Additionally, they noted a high correlation between some of the biomarkers, with many of the linked ones sharing functions. For instance, CASP-3 was correlated with ERF and that, in turn, was linked with CD69 levels.

The researchers also calculated that the plasma levels of 75 percent of the proteins were influenced by heredity.

Through an association analysis examining nearly 5 million SNPs and indels, the researched homed in on 14 biomarkers whose levels had significant genetic associations. They further reported that more than a quarter of the phenotypic variation seen could be due to a single marker, after controlling for significant clinical and lifestyle factors. That is, for many of the biomarkers, genetic effects could significantly change protein levels.

While some biomarkers are affected by genetic factors, others are influenced by environmental ones.

For instance, IL-6RA levels were strongly linked to genotype, while lifestyle factors had little effect — BMI explained some 1 percent of the variance.
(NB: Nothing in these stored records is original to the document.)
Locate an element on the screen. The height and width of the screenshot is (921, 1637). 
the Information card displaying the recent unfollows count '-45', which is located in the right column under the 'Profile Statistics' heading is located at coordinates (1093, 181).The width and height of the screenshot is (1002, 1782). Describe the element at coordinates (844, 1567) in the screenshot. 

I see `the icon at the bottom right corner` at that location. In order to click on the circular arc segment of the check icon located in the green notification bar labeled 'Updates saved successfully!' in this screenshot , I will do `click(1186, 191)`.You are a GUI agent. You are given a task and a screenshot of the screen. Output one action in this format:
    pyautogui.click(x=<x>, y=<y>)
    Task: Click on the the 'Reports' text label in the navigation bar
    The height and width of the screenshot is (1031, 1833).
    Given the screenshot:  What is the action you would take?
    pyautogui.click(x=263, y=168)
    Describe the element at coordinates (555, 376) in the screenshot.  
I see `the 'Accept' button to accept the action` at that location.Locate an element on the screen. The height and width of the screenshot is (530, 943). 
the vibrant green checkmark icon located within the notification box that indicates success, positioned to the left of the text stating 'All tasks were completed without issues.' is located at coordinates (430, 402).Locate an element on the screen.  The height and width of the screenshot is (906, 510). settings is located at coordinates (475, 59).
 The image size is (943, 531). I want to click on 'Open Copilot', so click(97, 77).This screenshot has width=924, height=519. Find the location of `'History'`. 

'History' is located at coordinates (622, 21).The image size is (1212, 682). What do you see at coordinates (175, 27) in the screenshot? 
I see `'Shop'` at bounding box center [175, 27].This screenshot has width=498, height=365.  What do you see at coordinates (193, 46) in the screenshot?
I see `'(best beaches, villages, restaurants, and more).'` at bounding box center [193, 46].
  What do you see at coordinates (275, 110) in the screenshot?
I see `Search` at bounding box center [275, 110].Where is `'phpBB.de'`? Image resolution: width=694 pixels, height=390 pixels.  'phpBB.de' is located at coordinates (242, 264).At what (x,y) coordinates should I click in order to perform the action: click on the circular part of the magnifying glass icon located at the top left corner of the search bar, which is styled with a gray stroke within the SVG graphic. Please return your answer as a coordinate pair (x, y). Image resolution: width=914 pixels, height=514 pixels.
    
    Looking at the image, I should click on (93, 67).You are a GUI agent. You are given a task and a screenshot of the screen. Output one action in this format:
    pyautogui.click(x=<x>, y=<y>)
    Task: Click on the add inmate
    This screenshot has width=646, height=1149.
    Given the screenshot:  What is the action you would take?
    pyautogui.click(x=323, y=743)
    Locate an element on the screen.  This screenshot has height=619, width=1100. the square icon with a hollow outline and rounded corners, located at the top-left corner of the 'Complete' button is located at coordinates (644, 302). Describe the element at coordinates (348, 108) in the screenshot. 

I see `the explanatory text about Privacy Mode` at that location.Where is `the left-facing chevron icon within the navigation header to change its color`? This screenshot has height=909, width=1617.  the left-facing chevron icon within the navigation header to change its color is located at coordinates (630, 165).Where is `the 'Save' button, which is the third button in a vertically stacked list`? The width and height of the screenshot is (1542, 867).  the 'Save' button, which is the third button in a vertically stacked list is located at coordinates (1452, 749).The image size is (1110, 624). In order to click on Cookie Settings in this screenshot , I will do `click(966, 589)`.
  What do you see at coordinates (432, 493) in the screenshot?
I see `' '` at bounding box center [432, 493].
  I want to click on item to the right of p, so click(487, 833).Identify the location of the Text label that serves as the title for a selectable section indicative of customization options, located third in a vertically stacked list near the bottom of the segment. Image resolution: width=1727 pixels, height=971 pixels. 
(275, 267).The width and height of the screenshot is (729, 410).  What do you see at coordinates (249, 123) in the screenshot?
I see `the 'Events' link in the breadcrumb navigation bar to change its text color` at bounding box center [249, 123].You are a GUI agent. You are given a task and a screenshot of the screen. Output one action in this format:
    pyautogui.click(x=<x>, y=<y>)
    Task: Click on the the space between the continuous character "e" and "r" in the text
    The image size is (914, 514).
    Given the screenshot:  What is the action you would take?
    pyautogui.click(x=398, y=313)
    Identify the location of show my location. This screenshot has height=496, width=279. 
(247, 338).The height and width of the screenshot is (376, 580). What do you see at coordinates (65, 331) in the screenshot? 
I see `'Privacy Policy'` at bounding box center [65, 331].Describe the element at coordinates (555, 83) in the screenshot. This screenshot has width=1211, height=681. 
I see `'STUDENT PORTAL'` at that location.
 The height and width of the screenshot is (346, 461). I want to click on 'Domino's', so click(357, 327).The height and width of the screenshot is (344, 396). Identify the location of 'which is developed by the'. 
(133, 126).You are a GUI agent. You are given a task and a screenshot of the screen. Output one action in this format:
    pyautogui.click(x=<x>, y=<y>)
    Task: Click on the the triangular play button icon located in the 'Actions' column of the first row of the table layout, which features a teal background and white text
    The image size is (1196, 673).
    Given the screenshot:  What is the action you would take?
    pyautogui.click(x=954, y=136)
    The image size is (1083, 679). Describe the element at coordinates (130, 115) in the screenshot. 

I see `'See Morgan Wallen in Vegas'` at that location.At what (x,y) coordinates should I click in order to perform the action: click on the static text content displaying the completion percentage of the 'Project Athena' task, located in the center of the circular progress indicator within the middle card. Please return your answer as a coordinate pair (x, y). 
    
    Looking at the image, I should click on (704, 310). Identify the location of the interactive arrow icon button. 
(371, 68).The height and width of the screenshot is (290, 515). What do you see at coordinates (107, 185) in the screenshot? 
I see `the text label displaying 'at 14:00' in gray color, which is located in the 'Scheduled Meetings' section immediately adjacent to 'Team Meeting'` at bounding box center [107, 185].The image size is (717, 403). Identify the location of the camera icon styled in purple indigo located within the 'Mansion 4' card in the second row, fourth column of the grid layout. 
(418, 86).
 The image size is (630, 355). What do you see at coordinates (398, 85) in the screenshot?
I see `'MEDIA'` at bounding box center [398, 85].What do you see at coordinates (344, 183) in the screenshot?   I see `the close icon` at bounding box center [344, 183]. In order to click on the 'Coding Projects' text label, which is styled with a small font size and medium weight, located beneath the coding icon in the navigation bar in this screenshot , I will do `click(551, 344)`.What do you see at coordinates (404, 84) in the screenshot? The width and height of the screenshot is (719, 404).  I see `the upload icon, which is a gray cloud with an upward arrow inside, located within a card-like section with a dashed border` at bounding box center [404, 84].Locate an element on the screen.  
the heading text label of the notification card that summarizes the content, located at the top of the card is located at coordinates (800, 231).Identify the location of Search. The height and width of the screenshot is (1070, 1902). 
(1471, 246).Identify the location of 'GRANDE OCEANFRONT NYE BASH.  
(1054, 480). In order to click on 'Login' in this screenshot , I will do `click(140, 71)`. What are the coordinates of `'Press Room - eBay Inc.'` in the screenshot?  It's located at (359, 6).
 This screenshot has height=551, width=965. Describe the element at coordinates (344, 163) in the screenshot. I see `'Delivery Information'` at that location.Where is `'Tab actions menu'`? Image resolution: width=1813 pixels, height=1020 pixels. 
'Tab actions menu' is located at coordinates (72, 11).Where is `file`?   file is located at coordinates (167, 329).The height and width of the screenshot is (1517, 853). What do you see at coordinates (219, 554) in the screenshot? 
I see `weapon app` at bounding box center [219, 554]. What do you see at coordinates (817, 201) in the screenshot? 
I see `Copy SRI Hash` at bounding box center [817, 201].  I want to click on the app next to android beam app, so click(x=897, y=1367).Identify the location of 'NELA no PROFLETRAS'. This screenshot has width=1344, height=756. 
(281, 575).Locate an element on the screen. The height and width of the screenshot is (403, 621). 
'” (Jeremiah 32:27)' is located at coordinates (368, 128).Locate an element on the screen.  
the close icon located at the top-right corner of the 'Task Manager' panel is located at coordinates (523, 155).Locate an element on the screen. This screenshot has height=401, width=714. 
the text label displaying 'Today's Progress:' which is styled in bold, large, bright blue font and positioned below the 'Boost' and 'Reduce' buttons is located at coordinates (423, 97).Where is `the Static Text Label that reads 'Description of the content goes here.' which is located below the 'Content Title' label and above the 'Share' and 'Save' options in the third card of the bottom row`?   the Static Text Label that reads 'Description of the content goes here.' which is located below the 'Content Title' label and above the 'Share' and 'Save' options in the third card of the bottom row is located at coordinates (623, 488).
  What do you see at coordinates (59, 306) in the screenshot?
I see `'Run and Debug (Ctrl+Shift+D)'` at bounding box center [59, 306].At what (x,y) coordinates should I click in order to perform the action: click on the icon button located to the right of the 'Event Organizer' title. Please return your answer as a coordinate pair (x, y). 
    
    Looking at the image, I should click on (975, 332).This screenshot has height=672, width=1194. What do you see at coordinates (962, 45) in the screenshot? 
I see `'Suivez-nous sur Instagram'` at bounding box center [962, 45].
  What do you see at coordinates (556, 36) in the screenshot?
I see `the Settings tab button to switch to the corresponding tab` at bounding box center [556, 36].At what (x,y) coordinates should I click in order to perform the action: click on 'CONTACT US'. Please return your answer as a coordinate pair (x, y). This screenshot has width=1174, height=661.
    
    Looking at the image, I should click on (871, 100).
At the same time, HGF levels didn't show significant heritability, though some 17 other factors like weight, blood pressure, and age affected its levels, each to a modest degree.

Such information on the variables that influence each biomarker, the researchers said, could inform how such biomarkers are used in individual cases.

"Our results imply that using biomarker-specific covariate profiles will make it possible to determine more precise, individualized, clinical cutoff levels," Enroth and his colleagues said. "This in term could lead to a more efficient use of protein biomarkers for early detection of abnormal levels and for increased sensitivity and specificity in disease diagnosis."

The researchers cautioned, though, that their sample size was small.